(Supplied information Opens)

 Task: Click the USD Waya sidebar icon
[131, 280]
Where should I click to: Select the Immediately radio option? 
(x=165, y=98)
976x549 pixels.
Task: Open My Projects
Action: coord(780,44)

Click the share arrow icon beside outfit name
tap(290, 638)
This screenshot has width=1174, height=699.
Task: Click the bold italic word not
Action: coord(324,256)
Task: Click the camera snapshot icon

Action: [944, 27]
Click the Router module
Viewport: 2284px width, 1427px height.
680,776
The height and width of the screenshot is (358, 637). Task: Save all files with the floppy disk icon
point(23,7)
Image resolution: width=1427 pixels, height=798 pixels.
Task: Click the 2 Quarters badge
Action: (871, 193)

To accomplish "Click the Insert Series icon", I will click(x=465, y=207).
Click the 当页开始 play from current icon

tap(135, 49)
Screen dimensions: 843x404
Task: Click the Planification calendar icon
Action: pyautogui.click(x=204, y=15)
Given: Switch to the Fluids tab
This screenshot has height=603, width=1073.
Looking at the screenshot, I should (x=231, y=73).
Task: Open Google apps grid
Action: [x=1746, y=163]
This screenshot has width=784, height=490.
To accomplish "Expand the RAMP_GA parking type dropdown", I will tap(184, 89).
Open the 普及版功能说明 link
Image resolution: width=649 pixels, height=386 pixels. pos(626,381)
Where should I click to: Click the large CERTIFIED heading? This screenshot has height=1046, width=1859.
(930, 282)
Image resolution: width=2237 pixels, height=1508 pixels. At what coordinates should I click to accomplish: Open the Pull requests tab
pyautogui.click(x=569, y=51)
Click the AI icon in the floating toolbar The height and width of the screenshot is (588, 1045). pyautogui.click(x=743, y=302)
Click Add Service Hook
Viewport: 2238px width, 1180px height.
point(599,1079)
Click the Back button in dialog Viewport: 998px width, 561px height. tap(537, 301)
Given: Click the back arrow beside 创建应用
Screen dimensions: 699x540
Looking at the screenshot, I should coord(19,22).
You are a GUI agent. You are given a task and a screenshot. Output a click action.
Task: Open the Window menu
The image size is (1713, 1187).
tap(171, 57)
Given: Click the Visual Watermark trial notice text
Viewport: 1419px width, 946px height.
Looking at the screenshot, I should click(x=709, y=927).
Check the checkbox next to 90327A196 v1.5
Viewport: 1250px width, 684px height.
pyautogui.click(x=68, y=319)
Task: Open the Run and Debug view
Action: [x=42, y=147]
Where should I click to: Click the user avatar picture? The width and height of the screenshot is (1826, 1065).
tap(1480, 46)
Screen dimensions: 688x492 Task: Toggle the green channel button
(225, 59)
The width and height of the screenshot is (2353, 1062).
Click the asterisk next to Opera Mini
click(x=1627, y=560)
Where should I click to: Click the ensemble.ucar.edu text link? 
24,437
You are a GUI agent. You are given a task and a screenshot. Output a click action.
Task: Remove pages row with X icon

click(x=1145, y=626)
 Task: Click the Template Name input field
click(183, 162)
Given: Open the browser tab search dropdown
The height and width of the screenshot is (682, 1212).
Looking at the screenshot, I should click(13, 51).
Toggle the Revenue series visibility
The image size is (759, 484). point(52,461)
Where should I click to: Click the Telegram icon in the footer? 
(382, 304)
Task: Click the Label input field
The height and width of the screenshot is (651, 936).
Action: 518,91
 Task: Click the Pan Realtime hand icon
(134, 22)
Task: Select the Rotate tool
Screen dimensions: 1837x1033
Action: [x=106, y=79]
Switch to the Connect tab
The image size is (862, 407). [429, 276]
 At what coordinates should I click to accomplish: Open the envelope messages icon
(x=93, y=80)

(Supplied information Closes)

• What you will do: Repeat the records above exactly.

• Response area:
 Task: Click the USD Waya sidebar icon
[131, 280]
Where should I click to: Select the Immediately radio option? 
(x=165, y=98)
976x549 pixels.
Task: Open My Projects
Action: coord(780,44)

Click the share arrow icon beside outfit name
tap(290, 638)
This screenshot has width=1174, height=699.
Task: Click the bold italic word not
Action: coord(324,256)
Task: Click the camera snapshot icon

Action: [944, 27]
Click the Router module
Viewport: 2284px width, 1427px height.
680,776
The height and width of the screenshot is (358, 637). Task: Save all files with the floppy disk icon
point(23,7)
Image resolution: width=1427 pixels, height=798 pixels.
Task: Click the 2 Quarters badge
Action: (871, 193)

To accomplish "Click the Insert Series icon", I will click(x=465, y=207).
Click the 当页开始 play from current icon

tap(135, 49)
Screen dimensions: 843x404
Task: Click the Planification calendar icon
Action: pyautogui.click(x=204, y=15)
Given: Switch to the Fluids tab
This screenshot has height=603, width=1073.
Looking at the screenshot, I should (x=231, y=73).
Task: Open Google apps grid
Action: [x=1746, y=163]
This screenshot has width=784, height=490.
To accomplish "Expand the RAMP_GA parking type dropdown", I will tap(184, 89).
Open the 普及版功能说明 link
Image resolution: width=649 pixels, height=386 pixels. pos(626,381)
Where should I click to: Click the large CERTIFIED heading? This screenshot has height=1046, width=1859.
(930, 282)
Image resolution: width=2237 pixels, height=1508 pixels. At what coordinates should I click to accomplish: Open the Pull requests tab
pyautogui.click(x=569, y=51)
Click the AI icon in the floating toolbar The height and width of the screenshot is (588, 1045). pyautogui.click(x=743, y=302)
Click Add Service Hook
Viewport: 2238px width, 1180px height.
point(599,1079)
Click the Back button in dialog Viewport: 998px width, 561px height. tap(537, 301)
Given: Click the back arrow beside 创建应用
Screen dimensions: 699x540
Looking at the screenshot, I should coord(19,22).
You are a GUI agent. You are given a task and a screenshot. Output a click action.
Task: Open the Window menu
The image size is (1713, 1187).
tap(171, 57)
Given: Click the Visual Watermark trial notice text
Viewport: 1419px width, 946px height.
Looking at the screenshot, I should click(x=709, y=927).
Check the checkbox next to 90327A196 v1.5
Viewport: 1250px width, 684px height.
pyautogui.click(x=68, y=319)
Task: Open the Run and Debug view
Action: [x=42, y=147]
Where should I click to: Click the user avatar picture? The width and height of the screenshot is (1826, 1065).
tap(1480, 46)
Screen dimensions: 688x492 Task: Toggle the green channel button
(225, 59)
The width and height of the screenshot is (2353, 1062).
Click the asterisk next to Opera Mini
click(x=1627, y=560)
Where should I click to: Click the ensemble.ucar.edu text link? 
24,437
You are a GUI agent. You are given a task and a screenshot. Output a click action.
Task: Remove pages row with X icon

click(x=1145, y=626)
 Task: Click the Template Name input field
click(183, 162)
Given: Open the browser tab search dropdown
The height and width of the screenshot is (682, 1212).
Looking at the screenshot, I should click(13, 51).
Toggle the Revenue series visibility
The image size is (759, 484). point(52,461)
Where should I click to: Click the Telegram icon in the footer? 
(382, 304)
Task: Click the Label input field
The height and width of the screenshot is (651, 936).
Action: 518,91
 Task: Click the Pan Realtime hand icon
(134, 22)
Task: Select the Rotate tool
Screen dimensions: 1837x1033
Action: [x=106, y=79]
Switch to the Connect tab
The image size is (862, 407). [429, 276]
 At what coordinates should I click to accomplish: Open the envelope messages icon
(x=93, y=80)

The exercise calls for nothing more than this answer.